WORK INSTRUCTION >> Check each line of the entries for "кола" and report the ones that have it.

DATASET EXTRACT >>
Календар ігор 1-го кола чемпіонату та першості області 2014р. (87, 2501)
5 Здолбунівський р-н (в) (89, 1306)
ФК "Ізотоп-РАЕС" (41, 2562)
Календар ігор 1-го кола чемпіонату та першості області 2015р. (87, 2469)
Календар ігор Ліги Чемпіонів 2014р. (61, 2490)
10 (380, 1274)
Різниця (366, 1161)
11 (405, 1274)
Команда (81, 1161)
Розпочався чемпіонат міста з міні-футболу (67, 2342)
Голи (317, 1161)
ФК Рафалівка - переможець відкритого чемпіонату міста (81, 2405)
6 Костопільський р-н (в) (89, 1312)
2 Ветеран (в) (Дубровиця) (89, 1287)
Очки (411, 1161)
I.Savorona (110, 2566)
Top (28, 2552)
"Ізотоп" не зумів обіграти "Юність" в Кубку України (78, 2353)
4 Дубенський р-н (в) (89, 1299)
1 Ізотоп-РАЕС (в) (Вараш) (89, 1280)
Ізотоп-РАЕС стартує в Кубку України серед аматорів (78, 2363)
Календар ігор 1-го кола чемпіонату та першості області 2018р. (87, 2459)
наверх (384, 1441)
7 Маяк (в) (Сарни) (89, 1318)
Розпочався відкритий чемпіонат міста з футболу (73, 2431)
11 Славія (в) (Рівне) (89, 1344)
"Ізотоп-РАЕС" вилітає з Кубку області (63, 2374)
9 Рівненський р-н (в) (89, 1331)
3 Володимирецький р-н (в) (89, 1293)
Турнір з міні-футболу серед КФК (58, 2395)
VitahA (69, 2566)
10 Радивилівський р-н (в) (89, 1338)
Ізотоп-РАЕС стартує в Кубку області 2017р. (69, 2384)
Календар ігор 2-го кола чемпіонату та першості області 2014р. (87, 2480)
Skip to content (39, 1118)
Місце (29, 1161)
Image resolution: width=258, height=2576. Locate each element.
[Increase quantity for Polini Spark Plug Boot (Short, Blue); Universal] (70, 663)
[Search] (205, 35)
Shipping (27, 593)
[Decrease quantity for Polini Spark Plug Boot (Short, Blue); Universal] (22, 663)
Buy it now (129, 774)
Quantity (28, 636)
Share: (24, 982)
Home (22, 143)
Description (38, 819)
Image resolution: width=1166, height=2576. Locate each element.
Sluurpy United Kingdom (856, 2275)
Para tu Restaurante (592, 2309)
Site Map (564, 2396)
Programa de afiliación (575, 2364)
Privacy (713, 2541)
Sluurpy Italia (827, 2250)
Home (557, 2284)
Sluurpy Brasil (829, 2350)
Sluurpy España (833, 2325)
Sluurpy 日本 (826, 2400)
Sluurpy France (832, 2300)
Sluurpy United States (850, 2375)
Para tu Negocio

WRITTEN RESPONSE >>
Календар ігор 1-го кола чемпіонату та першості області 2014р. (87, 2501)
Календар ігор 1-го кола чемпіонату та першості області 2015р. (87, 2469)
Календар ігор 1-го кола чемпіонату та першості області 2018р. (87, 2459)
Календар ігор 2-го кола чемпіонату та першості області 2014р. (87, 2480)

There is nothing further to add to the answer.